Zucchini & Black Bean Soup
- 4 small zucchini, cut into half circles
- 10 oz pico de gallo salsa
- 10 oz medium spice salsa
- 48 oz chicken broth (or vegetable)
- 1 sweet yellow onion, chopped
- 1 bell pepper, diced
- 2 tsp cumin
- 1 tbsp chili powder
- salt & pepper, to taste
- small pinch cayenne pepper
- 4 oz tomato paste
- 15 oz can black beans, drained and rinsed
- 2 cups frozen corn
- avocado, fresh cilantro, and radish to garnish
- Add the zucchini, salsas, broth, onion, bell pepper, cumin, chili powder, salt, pepper, cayenne, and tomato paste to the inner pot of the pressure cooker; stir together.
- Lock the lid into place and set the cooker to Soup with PP50. Make sure the steam vent is locked.
- Allow the soup to cook until it reaches pressure, then switch the cooker to Keep Warm. Do a quick pressure release by changing the steam vent to VENTING. Be careful of escaping steam.

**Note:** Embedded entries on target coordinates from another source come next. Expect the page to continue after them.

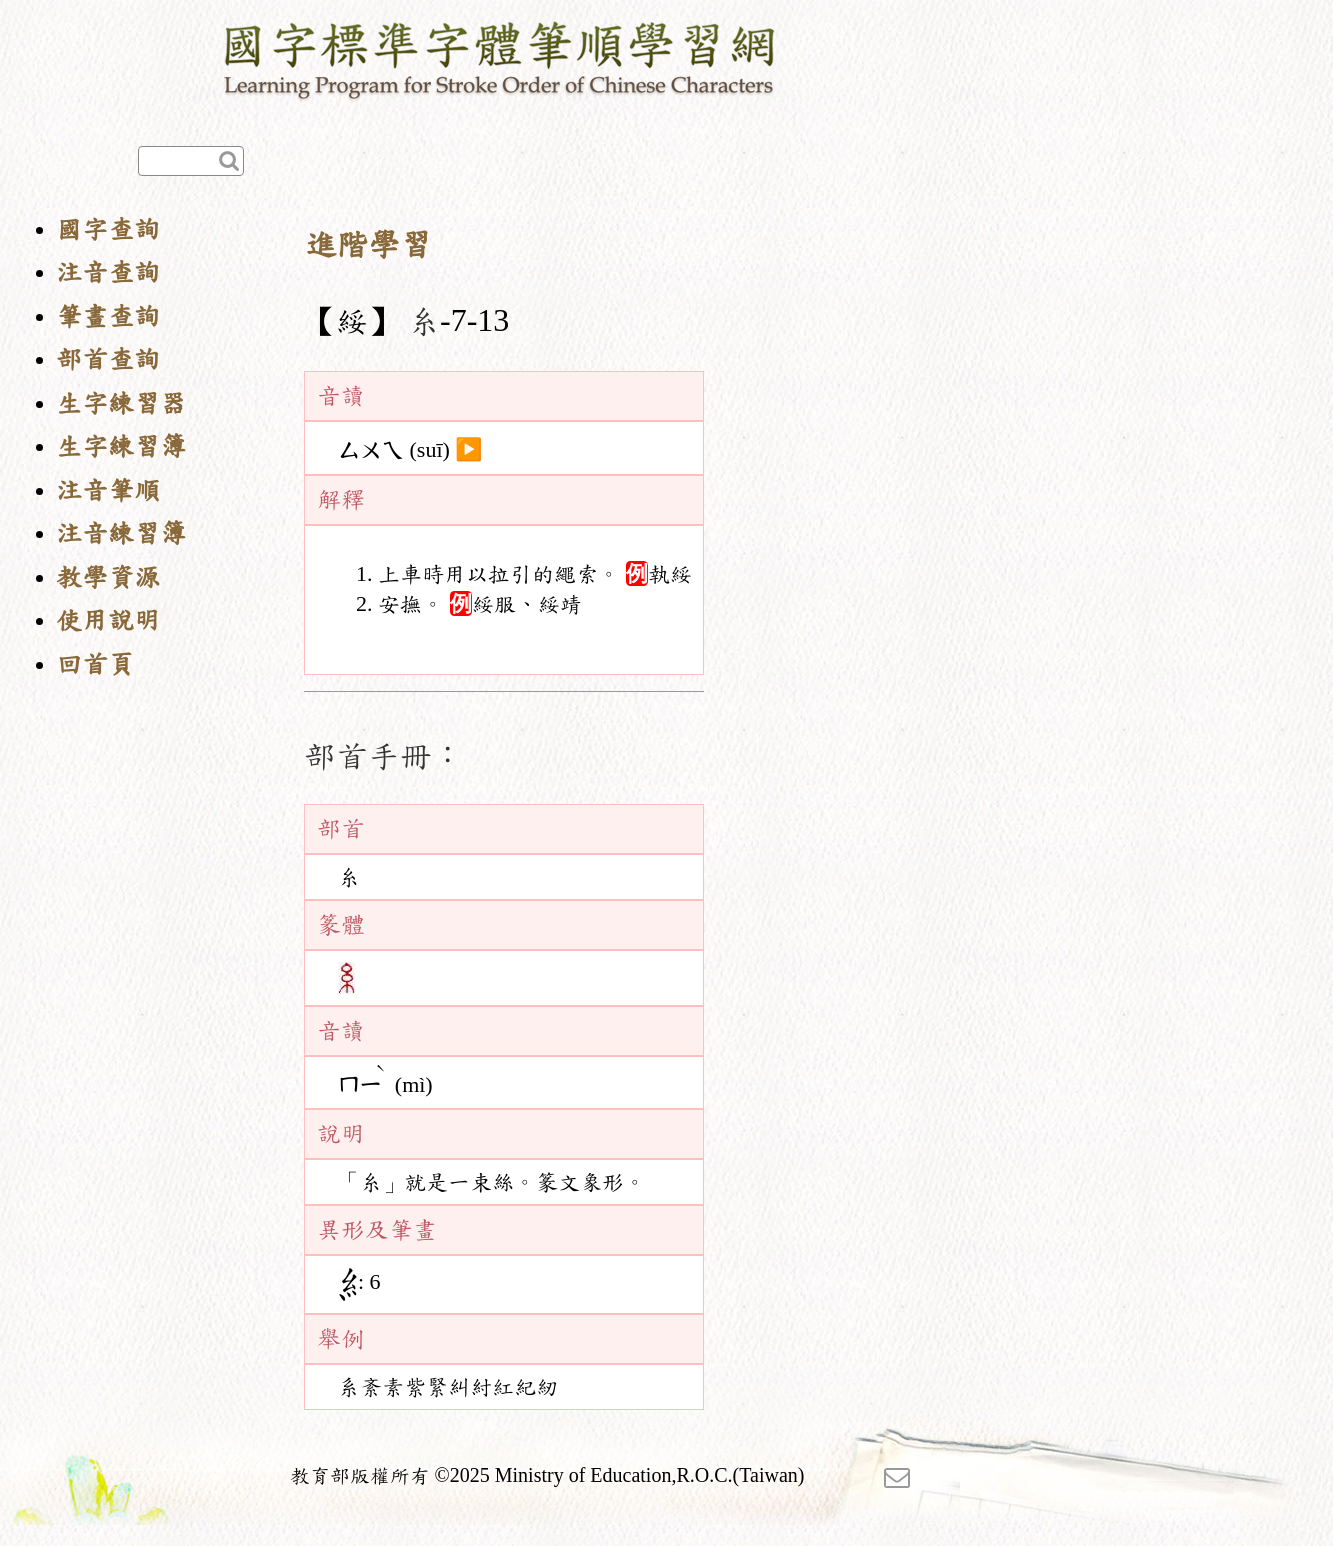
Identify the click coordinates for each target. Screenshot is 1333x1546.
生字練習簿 (121, 446)
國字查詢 (108, 229)
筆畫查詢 (108, 316)
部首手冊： (384, 756)
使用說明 (108, 620)
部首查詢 (108, 359)
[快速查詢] (191, 161)
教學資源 (108, 577)
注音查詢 (108, 272)
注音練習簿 (121, 533)
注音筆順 (108, 490)
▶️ (468, 450)
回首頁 (95, 664)
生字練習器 (121, 403)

- Once the pressure is fully released and the lid safety unlocks, open the lid.
- Add the black beans and corn. Set the cooker for the Sauté-then-Simmer STS® function.
- Once the soup reaches a gentle boil, let it cook for an additional 10 minutes.
- Turn off the cooker. Ladle soup into bowls and top with desired garnishes. Enjoy!